● Supplied records
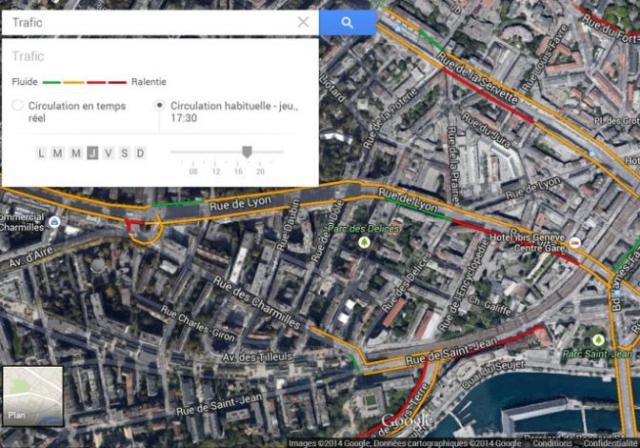Click the Parc Saint-Jean tree marker
The height and width of the screenshot is (448, 640).
(598, 339)
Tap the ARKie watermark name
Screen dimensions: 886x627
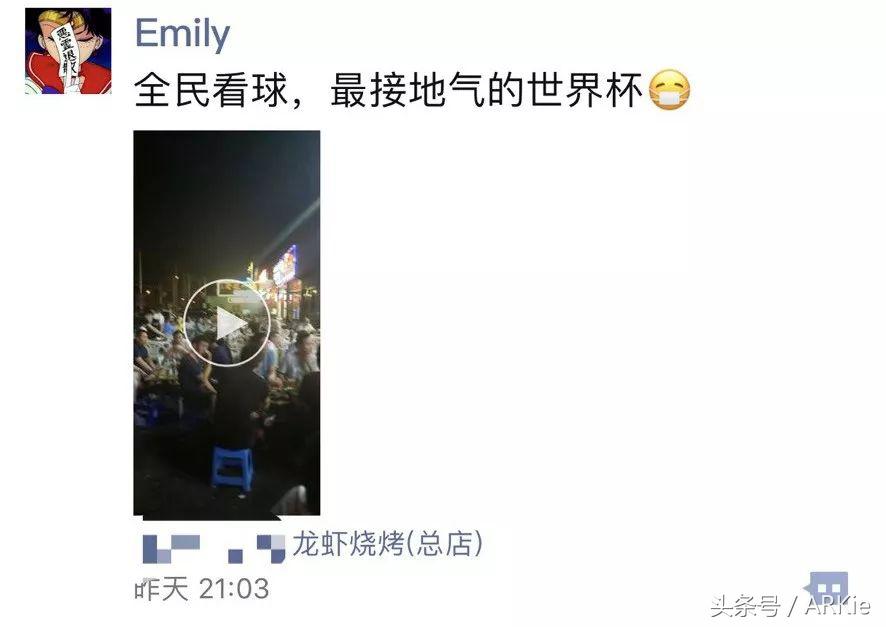click(838, 607)
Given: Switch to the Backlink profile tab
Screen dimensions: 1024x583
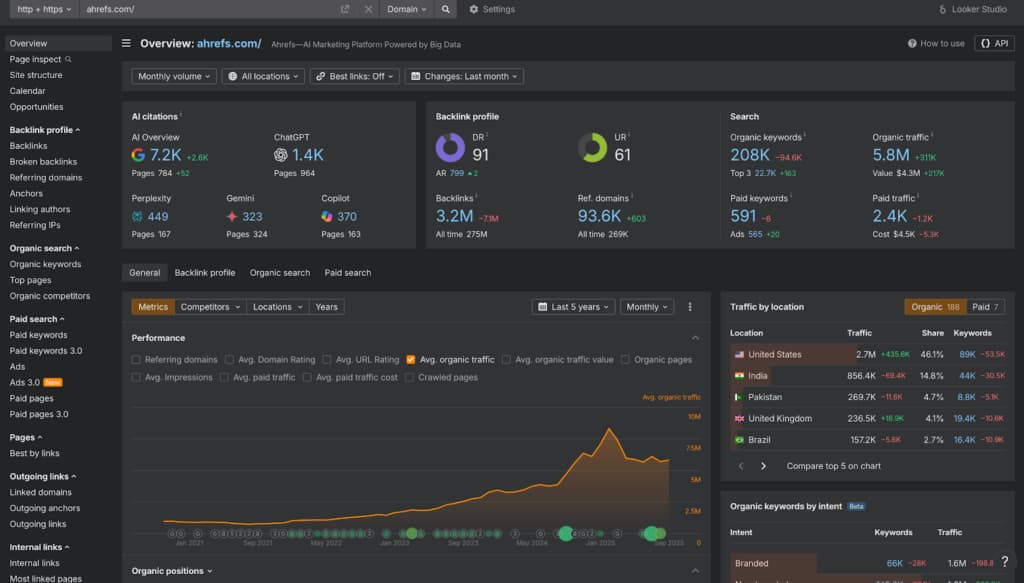Looking at the screenshot, I should coord(204,273).
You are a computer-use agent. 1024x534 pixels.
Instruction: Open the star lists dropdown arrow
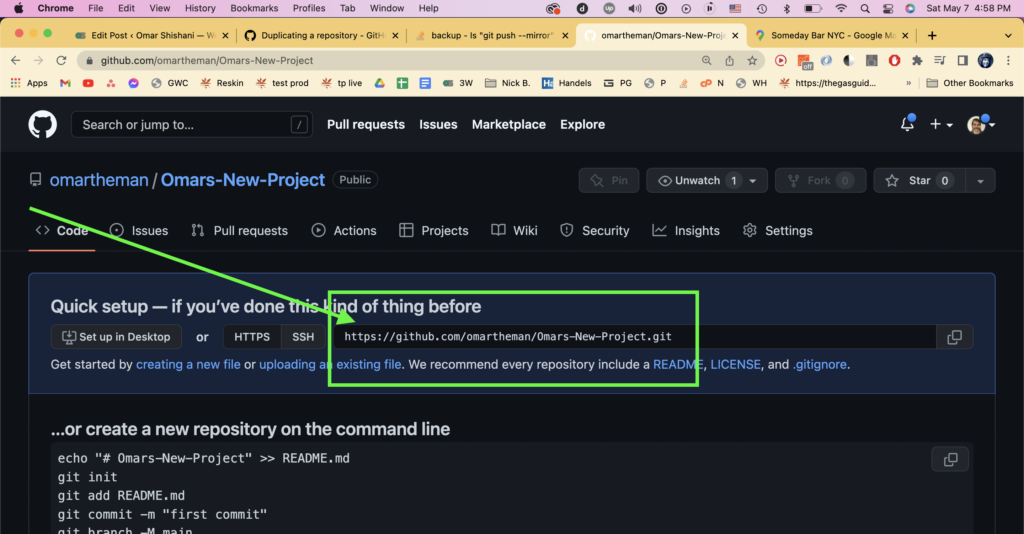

● Problem description
The copy must start at the line containing "Screen dimensions: 1024x583" and end at the last line of the data, matching each line exactly. It must hold no pictures.

● Answer to the exercise
Screen dimensions: 1024x583
Looking at the screenshot, I should coord(204,273).
You are a computer-use agent. 1024x534 pixels.
Instruction: Open the star lists dropdown arrow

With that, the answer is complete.